Чтобы понять это стихотворение Мандельштама, надо знать, как все мы, выросшие в обыкновенных интеллигентских семьях, привыкшие к застольному разговору и определенному кругу интересов, вдруг - без всякого переходного периода, в один миг - очутились в новом мире, среди совершенно чужих людей, говорящих не на нашем языке. У меня ощущение, будто я оглянулась и никого вокруг себя не нашла: другие слова, другие мысли, другие понятия и чувства. А я значительно моложе Мандельштама и еще, в сущности, не успела узнать, что мое, что чужое. Многие говорили мне о подобном ощущении, а среди них жена Зенкевича, "пленная турчанка", которая действительно казалась затворницей и пленницей тяжелоступа Мишеньки. Именно поэтому мне показались такими дикими ее слова о бедном Дувакине и Синявском. Она приспособилась к миру, а я лишь в последние десять-двенадцать лет снова нашла людей младших, разумеется, поколений, - с которыми у нас оказался общий язык. Видно, и они, и их родители прятались по своим углам, не смея произнести ни слова. К революции Мандельштам был уже сложившимся, хотя и молодым
[66]
человеком, и для него переход в новый мир оказался еще труднее, чем для меня. Только остро вспомнив этот разрыв связи времен, можно раскрыть значение "блаженного бессмысленного слова".
И в любви бывают блаженно-бессмысленные слова, но о них Мандельштам не говорил (разве что в письмах ко мне). Это не блаженные слова из "Соломинки", где он просто перечисляет имена женщин, которых любили поэты ("Ленор, Соломинка, Лигейя, Серафита"). "Блаженное бессмысленное" слово надо сопоставить с "блаженным смехом" ("блаженный брызнет смех"), который вернется, если человек почувствует единение с миром.
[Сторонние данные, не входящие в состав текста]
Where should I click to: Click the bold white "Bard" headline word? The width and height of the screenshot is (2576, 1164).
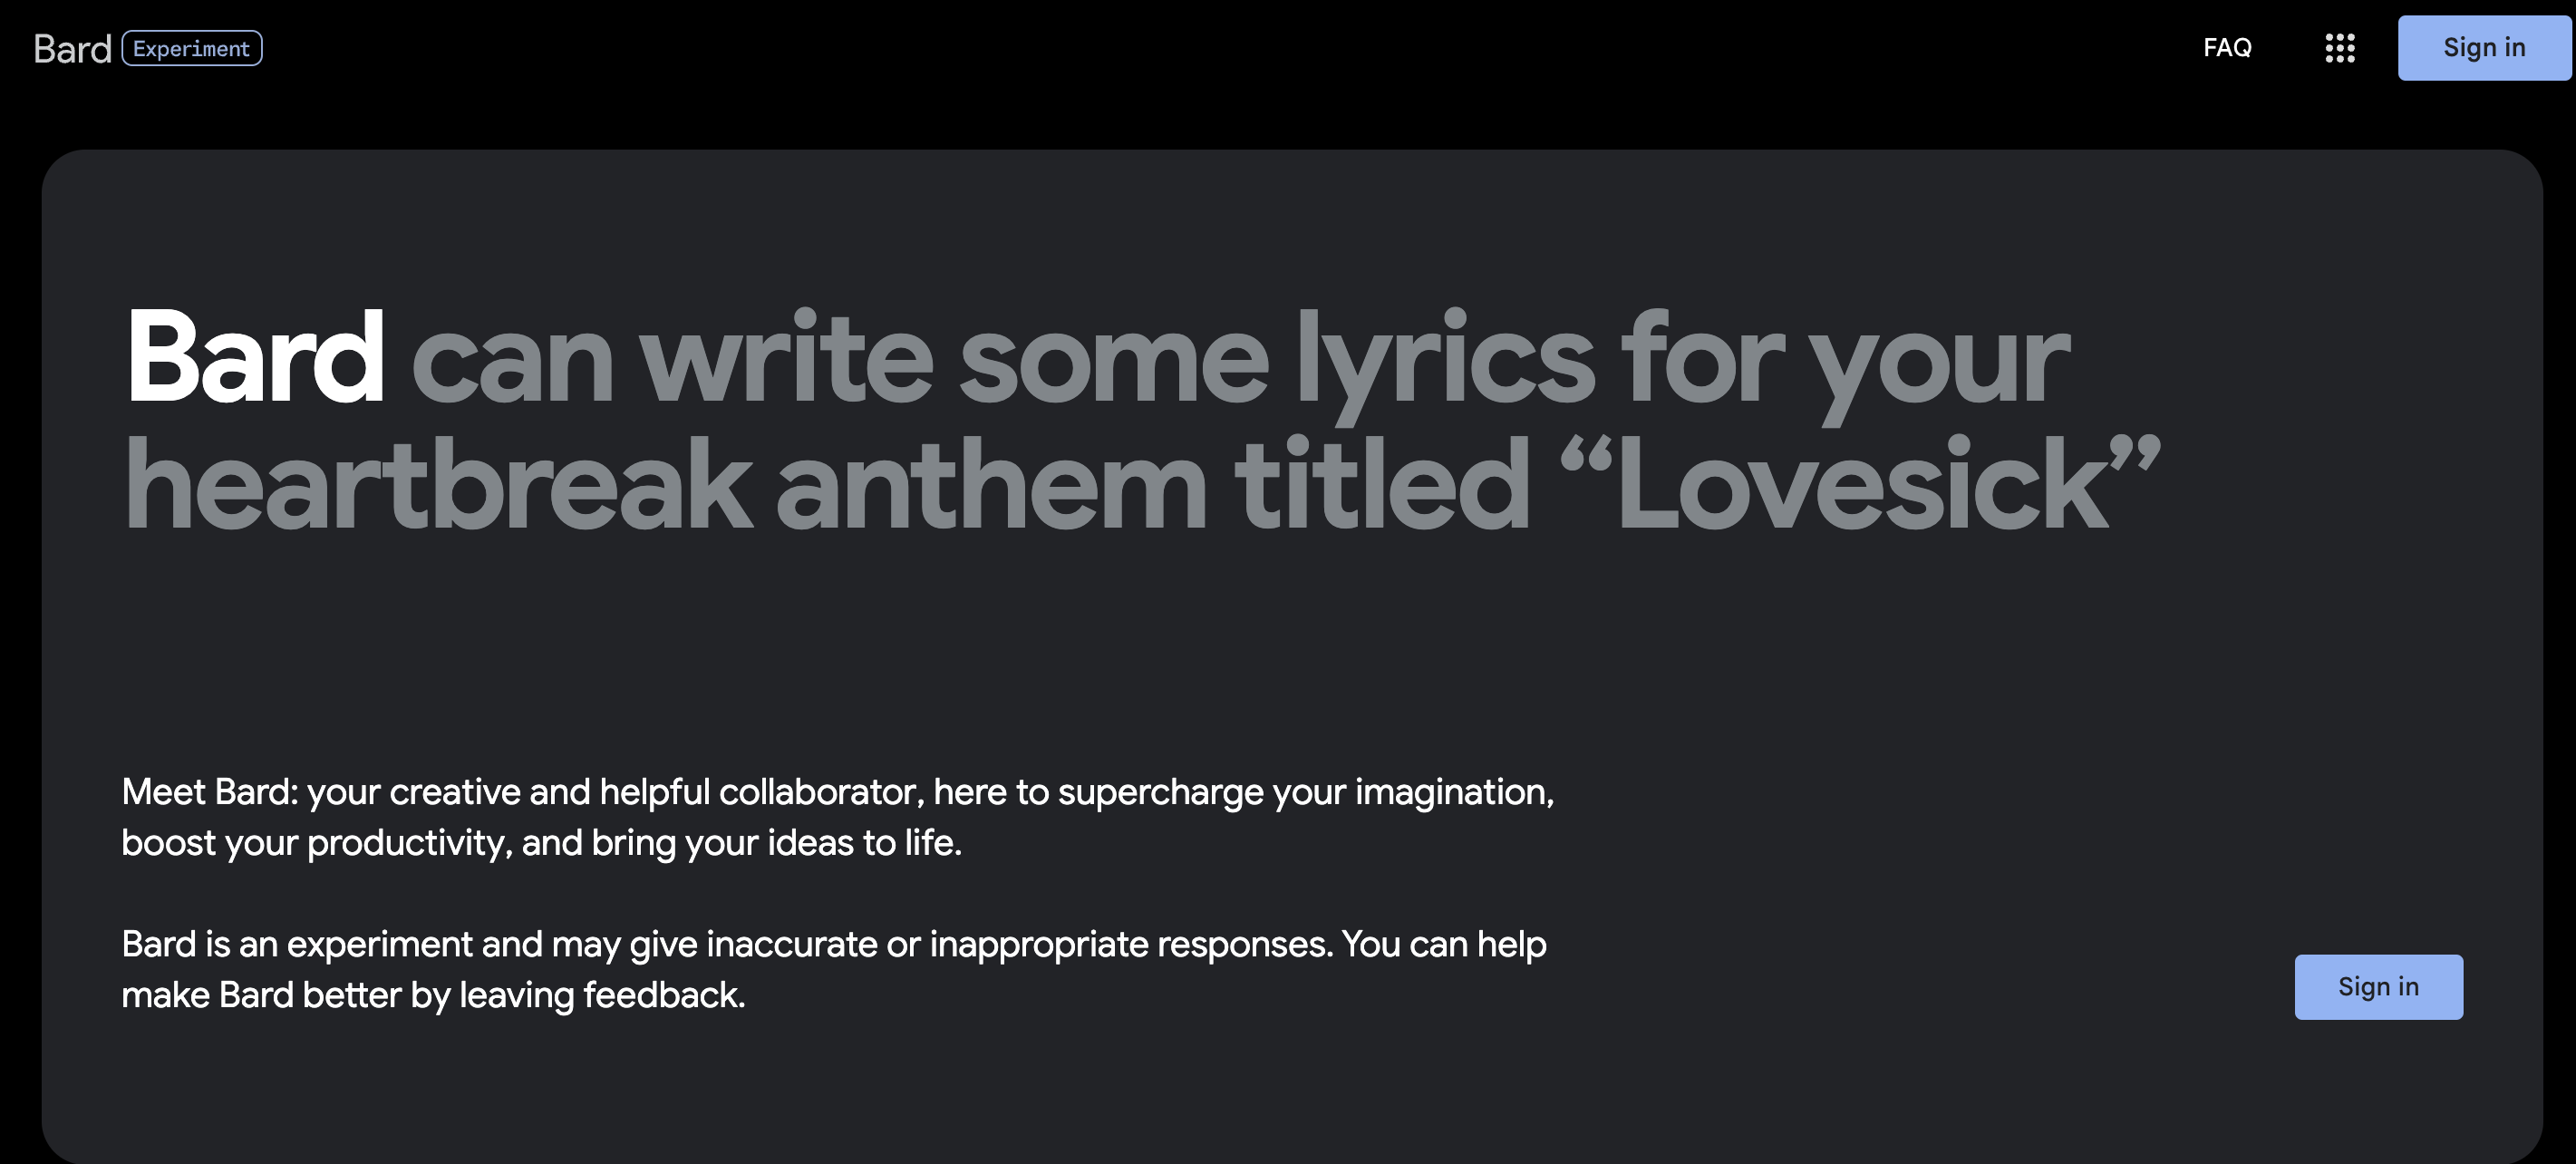click(x=255, y=358)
В нем радость не любви, а единения с людьми, с кругом близких, которые понимают друг друга с полуслова. Возвращаясь после долгих странствий в Петербург в 1920 году, Мандельштам еще верил, что все сохранилось, как было, что туда соберутся и другие странники, рассеянные историческими событиями, и он снова очутится среди тех, кого считал своим "мы"... Его не оставляла ностальгическая тоска по этому "мы", в которое входила и одна женщина - Ахматова. В последний раз он видел ее в Москве в Зачатьевском переулке, а в зиму 20/21 года она отсиживалась в Мраморном дворце с Шилейкой, и Мандельштам ни разу с ней не встретился.
В 22 году в одной из статей, напечатанных в Харькове, Мандельштам уточнил свое понимание "мы" и, в сущности, дал комментарий к разбираемому стихотворению. Рассказывая, как Розанов боролся с антифилологическим духом, который "вырвался из самых глубин истории", он вспомнил университетский семинар: "Литература - это лекция, улица; филология - университетский семинар, где пять человек студентов, называющих друг друга по имени-отчеству, слушают своего профессора, а в окна лезут ветви знакомых деревьев университетского сада. Филология - это семья, потому что всякая cемья держится на интонации и на цитате, на кавычках. Самое лениво сказанное слово в семье имеет свой оттенок. И бесконечная, своеобразная нюансировка составляет фон семейной жизни..." Для Розанова "мы" - семья, для Мандельштама - это пять студентов, несколько поэтов, кучка друзей. Он вспоминает семинар "молодого
[67]
профессора" (это его слова) Шишмарева, среди слушателей и участников которого были и Гумилев, и Мандельштам. Они читали старофранцузские тексты, и любовь к ним Мандельштам сохранил на всю жизнь. Я знала Шишмарева уже стариком, и он нежно вспоминал своего ученика Осю Мандельштама, способного, но ленивого филолога.
Для Мандельштама "филология" - глубокое и нравственное понятие. Ведь слово воплощает в себе смысл, Логос. Народ, особенно русский, существует, пока владеет живым, неомертвевшим словом: "Для России отпадением от истории, отлучением от царства исторической необходимости и преемственности, от свободы и целесообразности было бы отпадение от языка. "Онемение" двух, трех поколений могло бы привести Россию к исторической смерти". "Историческая необходимость" для Мандельштама связана с преемственностью, следовательно, она совсем не напоминает о детерминизме марксистов, а вся его жизнь ушла на защиту того, что он называл "филологией" и связывал с внутренней свободой, а мы жили в царстве мертвых, лишенных смысла слов, которыми дурманили народ. Живое слово в церкви, в семье, в своем кругу, среди друзей и поэтов, составляющих "мы" и охраняющих единые ценности, - вот что Мандельштам надеялся найти в Петербурге двадцатого года.